- Express worries over total lockdown
The West African College of Physicians (WACP) has called for a common framework and guidance against COVID-19 pandemic across the sub region while expressing worries over total lockdown.
The Secretary-General of WACP, Dr. Albert Akpalu, made this clarion call in a media release the Treasurer, Prof. Enobong Ikpeme, issued.
According to him, for response to COVID-19, a common framework is required to guide policies on testing, enforcement of physical or social distancing, otherwise called lockdown, and other important outbreak mitigation measures.
“Such measures include: use of facemasks, and provision of palliatives to vulnerable segments of the population, and importantly also, the protection of human rights during lockdowns,” the secretary-general listed.
Akpalu urged: “West Africa countries must intensify efforts towards ensuring availability of diagnostic centres and reagents for testing for the confirmation of suspected cases.”
“The response to the pandemic this far has been pockmarked by many disparities and inadequacies, even within the same countries. This creates loopholes for the transmission and spread of the infection,” Akpalu warned.
Akpalu categorically noted that there had been significant variations in relation to testing, and there still are perhaps, which have distorted the perception and appreciation of the size of the pandemic in the sub region.
Speaking further, the secretary-general highlighted, “These have also impacted on the control efforts in as much as asymptomatic persons could unknowingly be made super spreaders of the infection”.
For WACP, it is possible to fashion out a common framework within which country-specific, and even state/district/city-specific responses could be worked out. “It would be possible within the common framework to work out schemes or programmes of assistance for countries and neighbours that are less endowed”.
Akpalu added: “There is need to work collectively to build on the opportunities offered by the pandemic, and resulting good will to strengthen the public health capacity and infrastructure in chapter countries.”

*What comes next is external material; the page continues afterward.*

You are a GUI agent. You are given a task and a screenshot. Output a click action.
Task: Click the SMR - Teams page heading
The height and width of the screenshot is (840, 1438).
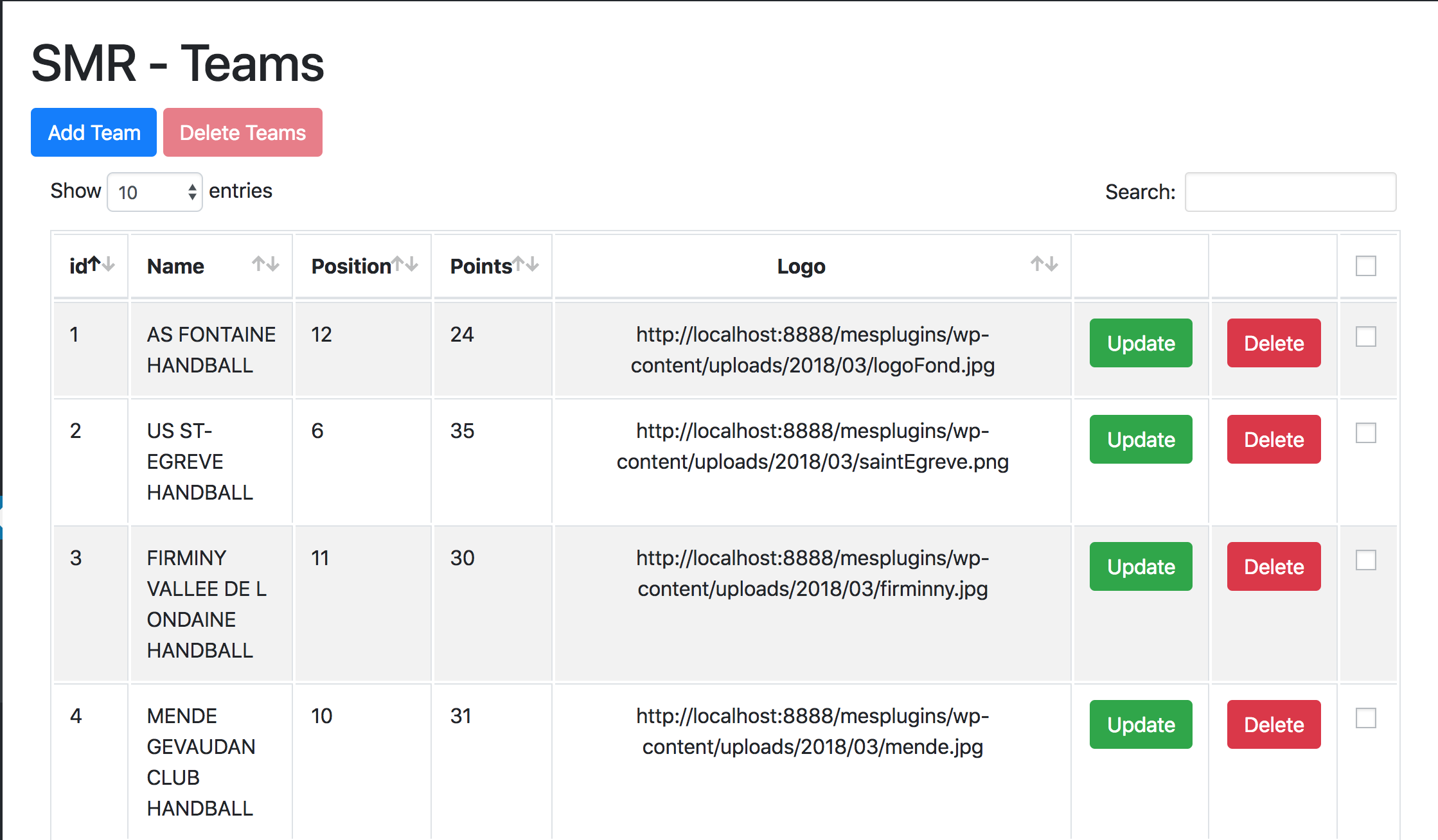177,64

Accordingly, he continued that there was need to secure the establishment, at strategic locations, of critical care centres for the clinical care of severely ill persons with HIDs including COVID-19, and Ebola and Lassa fever.
“Building on the opportunities offered by the pandemic for development of surveillance and research infrastructure and capacity, which are in dire need for effective public health response to outbreaks in the sub region.
“The conscious need for national governments to be aware of the ready availability of chapter Members and Fellows to draw on for national and sub-regional services in meeting the medical manpower needs of the response to the pandemic in potential and actual areas of want in countries of the sub region,” he said.
Meanwhile, the college expressed concerns over the secondary and unwanted effects of total or near total lockdowns, urging that the implementation and extent of lockdown should continue to be reviewed from time to time, and palliated as much as is possible.
“On behalf of WACP, I hereby assure the public and national governments in the sub region of the willingness of the WACP to offer her professional services and to assist where and when help is needed towards the successful mitigation of the pandemic in the sub region,” Akpalu stated.
Not forgetting the efforts of corporate bodies, development partners, donor agencies, overseas governments and friends of the sub region and Africa, and philanthropists among others, WACP lauded them.
WACP commeded the West African and African Centers for Disease Control (WAHO), WHO, the national public health institutions and the sub regional, regional and global public health institutions in their responses to the pandemic in the sub region.